The rest of the lectures, “Shrinkage and creep” by Julien Ston, “Concrete Durability” by Dr Hamed Maragheschi about deterioration reactions occurring in concrete elements (carbonation, chloride attack & alkali silica reaction) and “Rheology and Mix design” by Dr Aurelie Favier, were very enlightening. All the presenters were willing to share their knowledge, discuss aspects of my project relating to their field of expertise, provide advice and reading material or even establish communication with members of their team.

On top of the actual training, the opportunity to interaction with the rest of the participants helped broaden my view. The diversity of backgrounds, various places around the word and the mix of academics and professionals made the interaction very interesting and fruitful. We were given the opportunity to discuss about grounds of common interest, diversity of methodologies and approaches and of course exchange advice (as proper concrete geeks would do).

★ ★ ★ ★ ★

◆ Written exercise:
From the passage on the concrete course, quote everything from "On top of the" down to "geeks would do).".

◆ Dataset content:
★ ★ ★ ★ ★

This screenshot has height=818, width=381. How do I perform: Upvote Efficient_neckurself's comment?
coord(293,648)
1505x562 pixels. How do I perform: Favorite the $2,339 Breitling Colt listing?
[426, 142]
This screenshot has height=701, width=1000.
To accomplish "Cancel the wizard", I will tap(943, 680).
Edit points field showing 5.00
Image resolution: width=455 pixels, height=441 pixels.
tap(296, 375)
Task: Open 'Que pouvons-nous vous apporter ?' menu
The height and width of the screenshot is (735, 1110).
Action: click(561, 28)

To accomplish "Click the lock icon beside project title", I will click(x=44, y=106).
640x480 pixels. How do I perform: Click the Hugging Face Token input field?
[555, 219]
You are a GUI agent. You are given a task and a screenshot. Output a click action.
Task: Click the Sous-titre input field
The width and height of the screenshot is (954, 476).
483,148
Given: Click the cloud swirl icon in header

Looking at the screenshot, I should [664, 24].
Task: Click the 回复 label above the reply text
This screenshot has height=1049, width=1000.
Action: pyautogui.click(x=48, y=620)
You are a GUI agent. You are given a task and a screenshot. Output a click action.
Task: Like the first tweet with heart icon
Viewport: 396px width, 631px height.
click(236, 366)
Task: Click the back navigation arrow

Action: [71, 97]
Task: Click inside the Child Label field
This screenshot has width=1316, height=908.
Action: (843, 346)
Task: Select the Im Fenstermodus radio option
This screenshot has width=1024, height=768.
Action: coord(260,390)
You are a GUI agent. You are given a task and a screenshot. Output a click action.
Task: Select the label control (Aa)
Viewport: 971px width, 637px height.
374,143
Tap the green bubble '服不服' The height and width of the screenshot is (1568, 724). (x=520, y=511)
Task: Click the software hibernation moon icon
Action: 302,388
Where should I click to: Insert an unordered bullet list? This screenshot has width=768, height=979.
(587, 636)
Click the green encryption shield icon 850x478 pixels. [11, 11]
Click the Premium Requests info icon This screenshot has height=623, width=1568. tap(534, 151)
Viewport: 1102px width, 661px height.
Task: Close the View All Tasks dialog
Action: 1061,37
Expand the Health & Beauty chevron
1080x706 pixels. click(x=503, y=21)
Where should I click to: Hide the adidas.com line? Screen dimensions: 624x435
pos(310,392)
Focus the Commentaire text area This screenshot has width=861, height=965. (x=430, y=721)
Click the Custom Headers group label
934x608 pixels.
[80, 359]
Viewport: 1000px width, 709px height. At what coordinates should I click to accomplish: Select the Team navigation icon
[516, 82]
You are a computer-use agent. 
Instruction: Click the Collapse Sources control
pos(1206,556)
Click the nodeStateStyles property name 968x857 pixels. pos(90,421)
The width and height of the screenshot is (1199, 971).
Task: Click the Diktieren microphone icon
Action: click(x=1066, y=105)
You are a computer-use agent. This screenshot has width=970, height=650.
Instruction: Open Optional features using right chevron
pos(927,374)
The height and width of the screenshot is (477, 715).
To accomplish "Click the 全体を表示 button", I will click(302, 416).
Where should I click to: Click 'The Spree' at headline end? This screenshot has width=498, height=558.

★ ★ ★ ★ ★

◆ Task output:
On top of the actual training, the opportunity to interaction with the rest of the participants helped broaden my view. The diversity of backgrounds, various places around the word and the mix of academics and professionals made the interaction very interesting and fruitful. We were given the opportunity to discuss about grounds of common interest, diversity of methodologies and approaches and of course exchange advice (as proper concrete geeks would do).